● REQUIREMENT: Set down each line from the line holding "Task: Open the sst-ska user menu" to the last line of the entries below, exactly, with both ends included and without pictures.

[Dataset items]

_ _ _ _ _

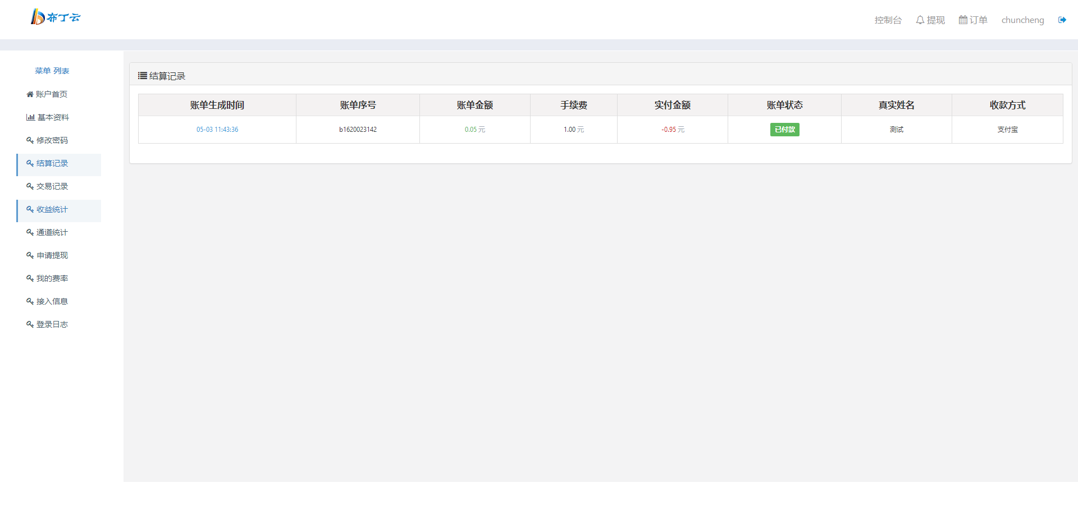Open 控制台 in the top navigation
The width and height of the screenshot is (1078, 510).
(888, 20)
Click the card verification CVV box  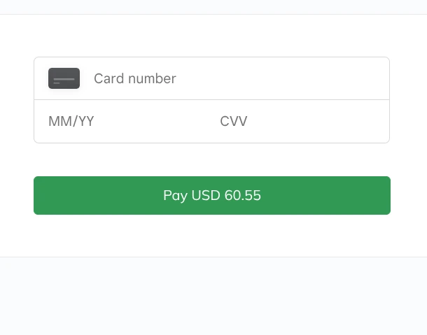point(294,122)
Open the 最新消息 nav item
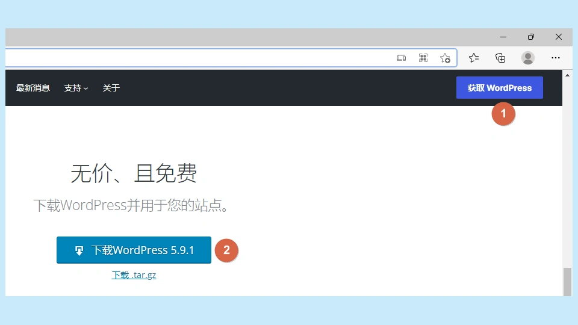 tap(33, 88)
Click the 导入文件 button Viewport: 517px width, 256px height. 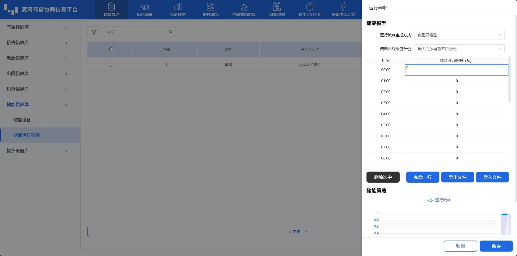pos(492,177)
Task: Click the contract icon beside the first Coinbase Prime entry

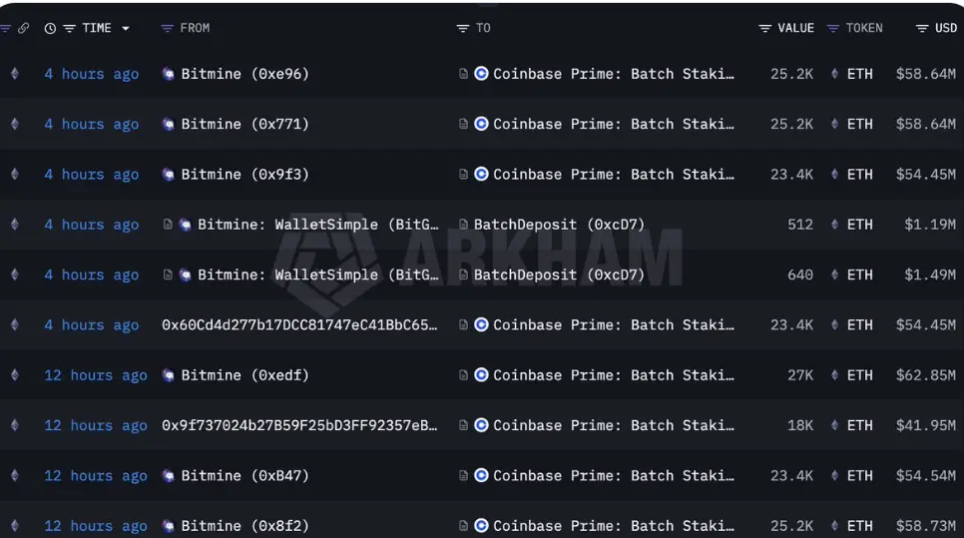Action: tap(463, 74)
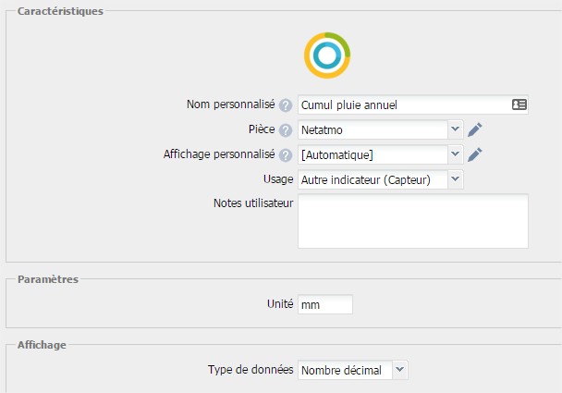The image size is (562, 393).
Task: Open Type de données dropdown
Action: point(352,370)
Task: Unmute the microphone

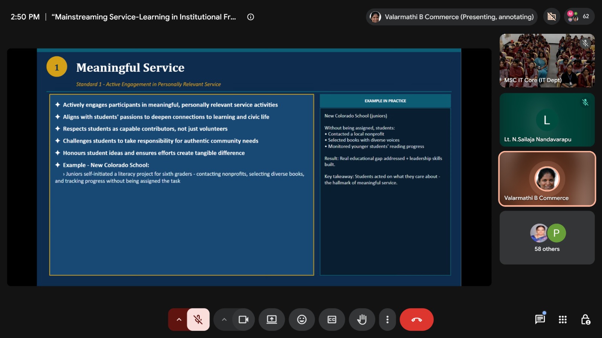Action: [x=198, y=320]
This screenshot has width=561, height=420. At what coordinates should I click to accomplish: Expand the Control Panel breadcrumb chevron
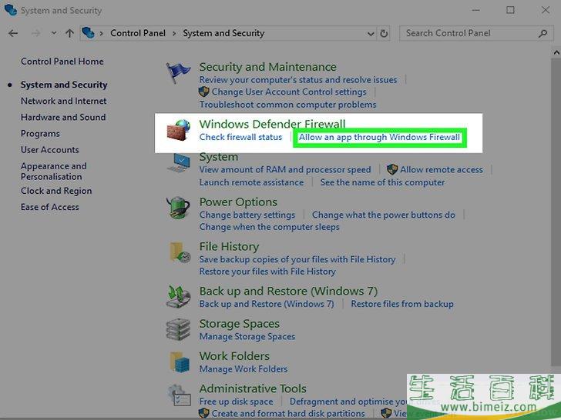click(x=176, y=33)
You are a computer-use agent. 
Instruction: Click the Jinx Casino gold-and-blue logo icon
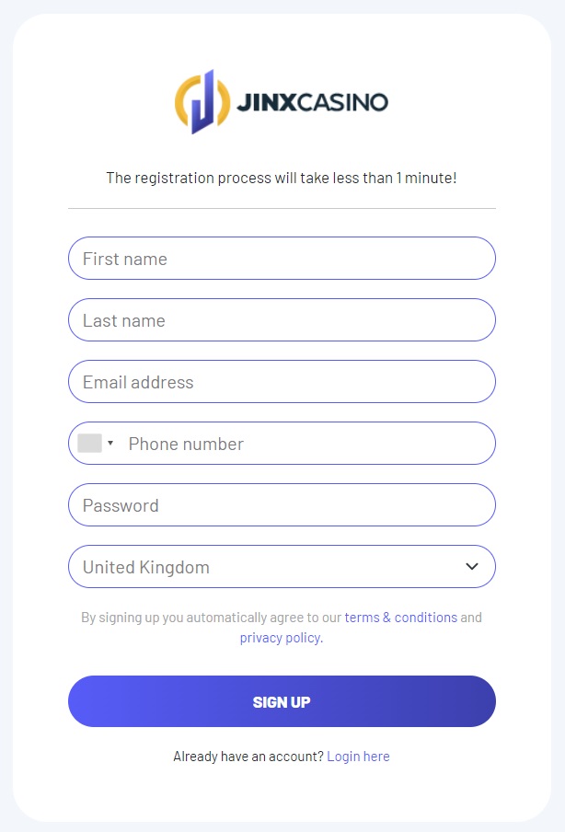tap(202, 102)
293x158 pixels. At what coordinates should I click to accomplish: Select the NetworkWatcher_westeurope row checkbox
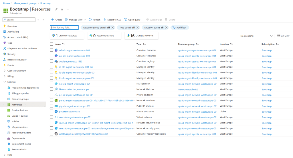pyautogui.click(x=52, y=89)
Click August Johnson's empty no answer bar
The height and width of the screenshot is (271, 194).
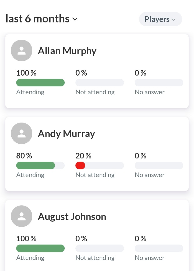coord(159,248)
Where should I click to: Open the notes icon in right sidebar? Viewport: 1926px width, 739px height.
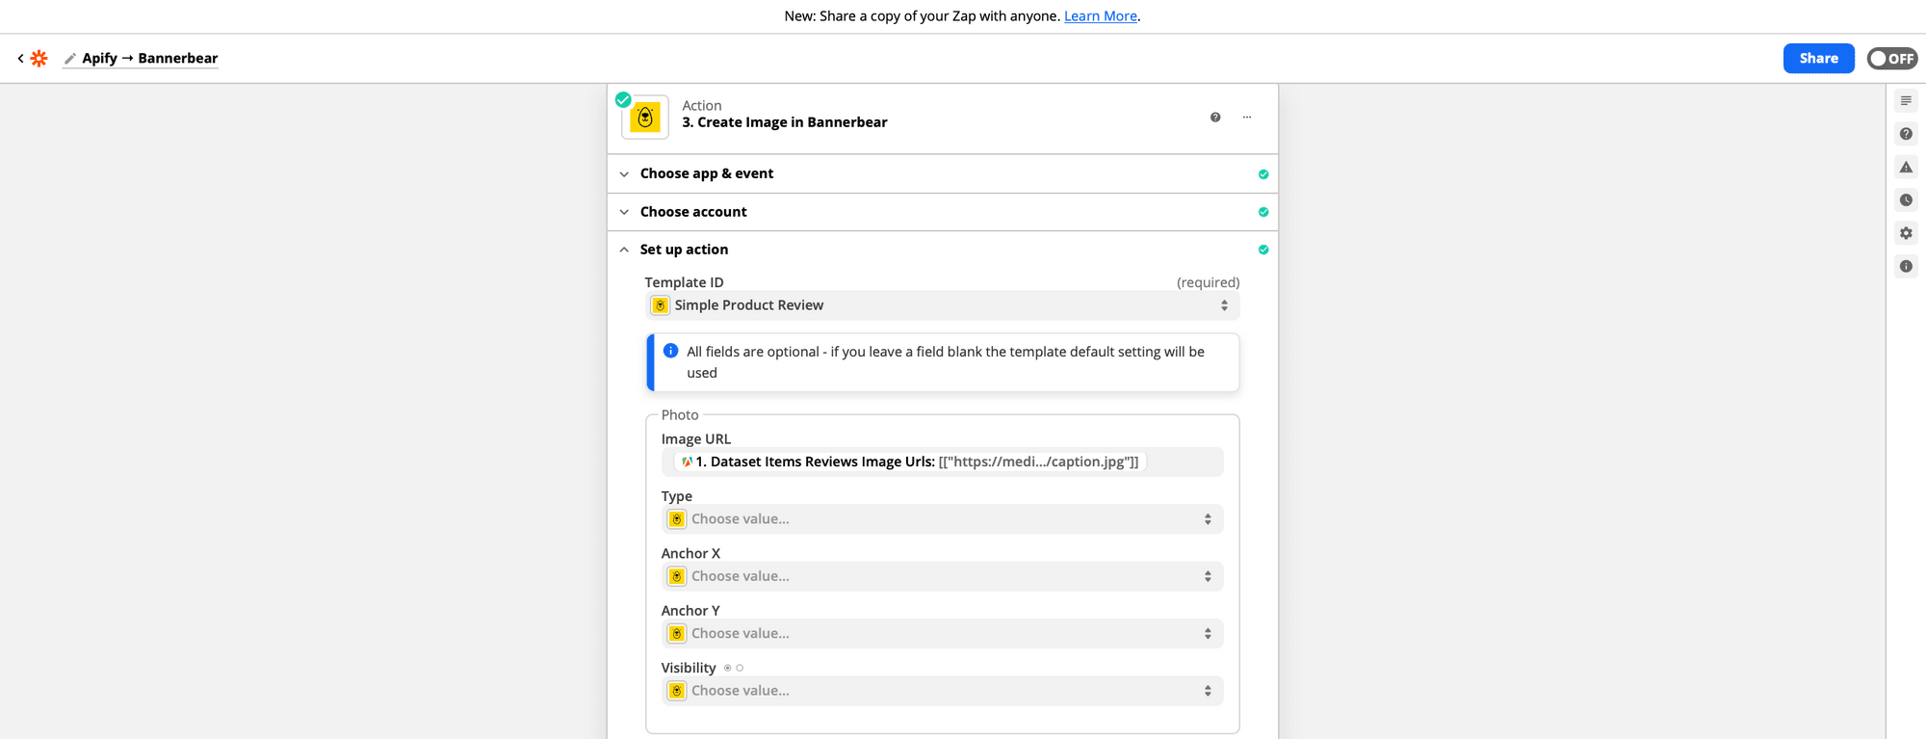click(1906, 101)
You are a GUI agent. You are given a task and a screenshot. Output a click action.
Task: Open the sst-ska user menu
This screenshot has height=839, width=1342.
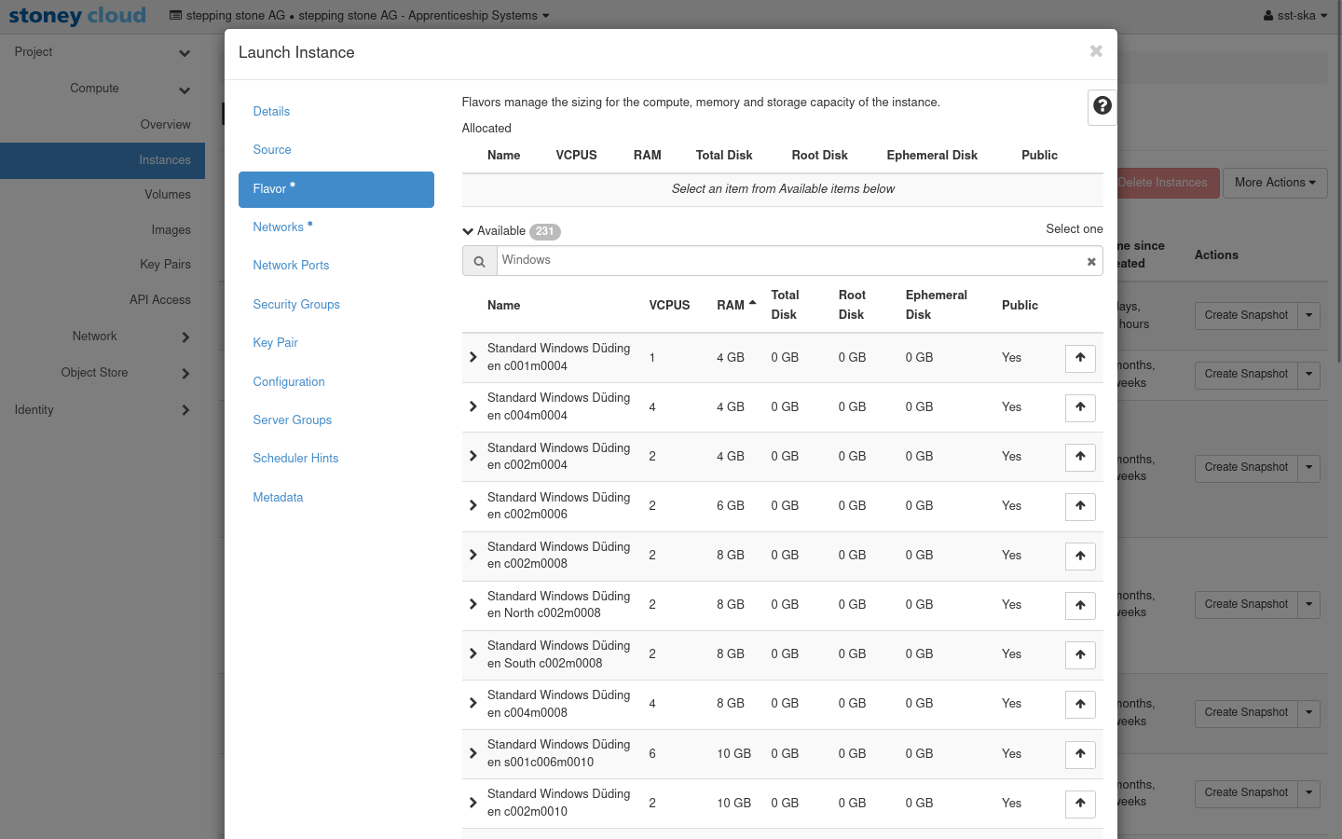[1294, 16]
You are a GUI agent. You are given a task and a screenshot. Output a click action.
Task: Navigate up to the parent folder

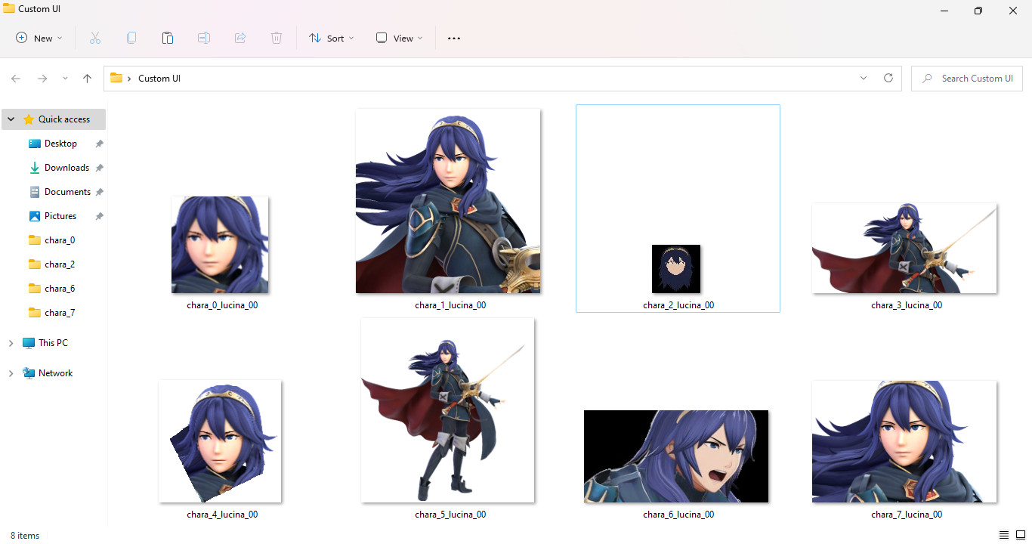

_ _ _ _ _

● TASK SOLUTION:
Task: Open the sst-ska user menu
This screenshot has height=839, width=1342.
[1294, 16]
You are a GUI agent. You are given a task and a screenshot. Output a click action.
Task: Navigate up to the parent folder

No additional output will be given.